What is Rasterization


This is an article which talks about rasterization which is a technology used by all modern computers to display graphical user interface. This article tries to easily explain how a computer draws a line or a 3D image on your screen.

Rasterization is a word full of jargon. A Google search on the internet will show you a thousand or more results; and when you open them, well they can be mystical. You can see the term in many of the image editing software. Sure you do not hear it in the Microsoft Paint, but as everyone knows, MS Paint is not a full image editing software. The software like GIMP, Adobe Photoshop and Paint.NET give you a lot more control over the editing procedure of images. It is in those software that you will see the terms of rasterization. Also, if you are a Gamer and love to play games and have tried to go even a bit deeper in what happens in a game and how do you see all the trees cars and gunfire on screen, you probably have heard of the term 'rasterization'. In this article, I will try to demystify "Rasterization" in as simple terms as possible.

Rasterization is basically the process by which the computer graphics systems come to know about "how to display a particular graphics". While a lot can be said about rasterization, we will keep it simple and try to understand what it means to the computers of today and how is it done. So let us see it in step by step, by taking an example of how the computer displays a "Window" on screen.

1. The computer first gets the command to draw a Window. It then understands the command and checks the settings.
2. Next step is to see what ratio of the screen space will that window cover.
3. Then the computer will calculate the dimensions of that Window.
4. Computer will calculate the lines to be drawn for making the outline of the window.
5. After calculating the length of the lines and their end points, the computer needs to calculate the number of pixels to fill in the line and from where to where in the original screen.
6. The computer repeats the process for all the borders and then again for the elements inside the window and then starts to draw them on screen. The drawing usually takes step by step and the elements are drawn one after another. If your computer has every slowed down too much, you would have noticed that when windows appear on screen, they slowly get filled with one element appearing after another.
7. This is one of the simplest examples of rasterization.

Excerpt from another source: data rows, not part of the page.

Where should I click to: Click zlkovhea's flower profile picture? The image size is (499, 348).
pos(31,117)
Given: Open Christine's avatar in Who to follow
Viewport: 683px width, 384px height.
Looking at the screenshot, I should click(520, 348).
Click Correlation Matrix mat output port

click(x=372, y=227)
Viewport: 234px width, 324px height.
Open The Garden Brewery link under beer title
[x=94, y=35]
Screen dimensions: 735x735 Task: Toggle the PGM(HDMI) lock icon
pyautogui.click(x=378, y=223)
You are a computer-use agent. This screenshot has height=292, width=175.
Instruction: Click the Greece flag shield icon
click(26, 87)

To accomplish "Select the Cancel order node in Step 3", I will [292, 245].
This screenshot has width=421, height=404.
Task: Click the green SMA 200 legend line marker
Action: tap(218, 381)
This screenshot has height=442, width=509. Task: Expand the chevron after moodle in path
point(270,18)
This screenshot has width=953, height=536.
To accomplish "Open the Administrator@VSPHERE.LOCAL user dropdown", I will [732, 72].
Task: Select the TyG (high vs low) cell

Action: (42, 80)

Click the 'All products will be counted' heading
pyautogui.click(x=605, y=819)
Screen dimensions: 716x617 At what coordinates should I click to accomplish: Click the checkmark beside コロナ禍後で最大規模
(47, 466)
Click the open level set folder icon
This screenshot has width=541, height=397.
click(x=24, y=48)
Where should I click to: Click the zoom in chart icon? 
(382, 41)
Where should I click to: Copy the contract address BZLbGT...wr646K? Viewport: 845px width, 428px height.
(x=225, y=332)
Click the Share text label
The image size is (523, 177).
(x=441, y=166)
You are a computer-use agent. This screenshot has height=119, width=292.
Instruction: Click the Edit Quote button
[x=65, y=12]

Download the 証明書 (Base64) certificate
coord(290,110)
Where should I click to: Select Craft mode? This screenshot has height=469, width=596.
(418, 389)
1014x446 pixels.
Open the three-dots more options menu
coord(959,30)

Now let us take another example of creation of a 3D object, such as in a Game:

1. The computer first loads the data that is needed to display the image. This data is usually made of the point coordinates of the lines which make an object.
2. The data is calculated upon and real line segments are created. This is still in virtual space. By virtual space, we mean that, while the screen size may be just in a few inches, the calculation takes place for meters of view in that game.
3. The computer then calculates the area of scene that is to be displayed. This is done by scaling the actual image with that of the actual resolution.
4. The lines are then converted into pixels by using the calculations which the computer got during the scaling step.
5. Colors are filled in according to the graphics data supplied and the image is finally displayed.

A few points about rasterization:

1. It is very heavy or resource intensive computation.
2. It would usually need a graphics card to do rasterization for 3D objects.
3. Windows AERO transparency effect uses quite a fair amount of this technology. This is one of the biggest reasons why Windows Vista and Windows 7 take more resources and need a good graphics controller to enable AERO.